SOURCE EXCERPT:
● ● ● ●

Term CEFs have a termination date. On this date, the fund terminates and shareholders receive a cash payment equivalent to the NAV per share that day. If the NAV is higher than what they paid for the shares, they can make a profit from their investment.

Why invest in a Term CEF?

A Term CEF can be advantageous for investors who have specific timelines and investment goals that align with the fund termination. CEF NAVs are typically more predictable than CEF share prices set in the market, so a Term CEF can potentially provide more certainty and security of return than trading a Perpetual CEF.

Term-Fund

Target Term Funds

Like Term CEFs, Target Term CEFs have a specific date on which the fund terminates and shareholders receive a cash payment. However, in a Target Term CEF, the fund is managed to return a target NAV back to the shareholders.

Most Target Term CEFs aim to return the NAV at the IPO, meaning that if you owned shares at the inception of the fund, you would receive the same amount of money when the fund terminates. Between IPO and termination, shares are bought and sold on an exchange the same as other CEFs.

If you buy Target Term CEF shares on an exchange at a discount to the NAV at IPO, you have the option to hold them until the fund terminates. If cash is subsequently returned at the NAV at IPO, you could potentially make a profit on the investment.

Why invest in a Target Term CEF?

Investing in a Target Term CEF has similar benefits to investing in a Term CEF, with one key difference: the target NAV at termination might make these funds even more attractive to investors looking for stable, predictable returns.

Target-Term-Fund

Leverage and CEFs

One of the biggest potential advantages CEFs have over other types of funds is their ability to leverage the assets in their portfolio to make additional investments for longer-term profits. This benefit stems from the set number of shares established through an IPO, meaning the fund doesn’t have to keep liquid assets to pay shareholders if they want to sell their shares.

With nearly three-quarters of CEFs leveraging assets within their funds, it is by far the most common way for CEF managers to increase the potential for returns.

What is leverage?

Leveraging is the act of borrowing money against assets within a fund at a lower, short-term interest rate, then re-investing that money into longer-term securities. By doing this, the fund managers have the potential to earn higher returns on longer-term investments than they are paying in interest on the short-term loan.

How do CEFs leverage themselves?

CEFs create leverage in two common ways: by borrowing at short-term rates or by issuing senior securities or preferred shares of the fund that pay dividends at short-term rates. Sometimes portfolio leverage is also used--holding certain kinds of investments in the portfolio.

If the fund’s leverage strategy is successful, it will return higher distributions or total returns to common shareholders than they would normally have, after accounting for the added costs of leveraging.

That said, leverage can increase the volatility of a fund’s NAV, and may also impact the distributions and market price as well.

Leverage strategies and their impact

CEFs can choose to employ the leverage strategies below, sometimes concurrently, each with their own benefits and drawbacks.

Regulatory Leverage

This strategy changes a fund’s capital structure through the issuing of preferred shares or debt. It’s important to remember that both have higher priority of claims to the fund’s assets, meaning debt and preferred shareholders are paid their dividends before distributions can be paid to common shareholders.

Preferred shares and debt are limited by the Investment Company Act of 1940 to maximums of 50% and 33 ⅓% of the fund’s assets respectively.

● ● ● ●

MATERIAL:
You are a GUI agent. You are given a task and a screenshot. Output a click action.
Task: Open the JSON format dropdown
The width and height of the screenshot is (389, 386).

● ● ● ●

Please quote the CEF passage above word for word, starting at "That said, leverage" and ending at "fund’s assets respectively.".

That said, leverage can increase the volatility of a fund’s NAV, and may also impact the distributions and market price as well.

Leverage strategies and their impact

CEFs can choose to employ the leverage strategies below, sometimes concurrently, each with their own benefits and drawbacks.

Regulatory Leverage

This strategy changes a fund’s capital structure through the issuing of preferred shares or debt. It’s important to remember that both have higher priority of claims to the fund’s assets, meaning debt and preferred shareholders are paid their dividends before distributions can be paid to common shareholders.

Preferred shares and debt are limited by the Investment Company Act of 1940 to maximums of 50% and 33 ⅓% of the fund’s assets respectively.